** start AVAILABLE DATA **

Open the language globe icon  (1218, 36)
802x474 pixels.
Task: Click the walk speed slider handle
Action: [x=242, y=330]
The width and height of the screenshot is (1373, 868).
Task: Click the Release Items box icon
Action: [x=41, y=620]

** end AVAILABLE DATA **

Format these lines as a JSON list of strings, one string per line, leaving out any blank lines.

[
  "Open the language globe icon  (1218, 36)",
  "802x474 pixels.",
  "Task: Click the walk speed slider handle",
  "Action: [x=242, y=330]",
  "The width and height of the screenshot is (1373, 868).",
  "Task: Click the Release Items box icon",
  "Action: [x=41, y=620]"
]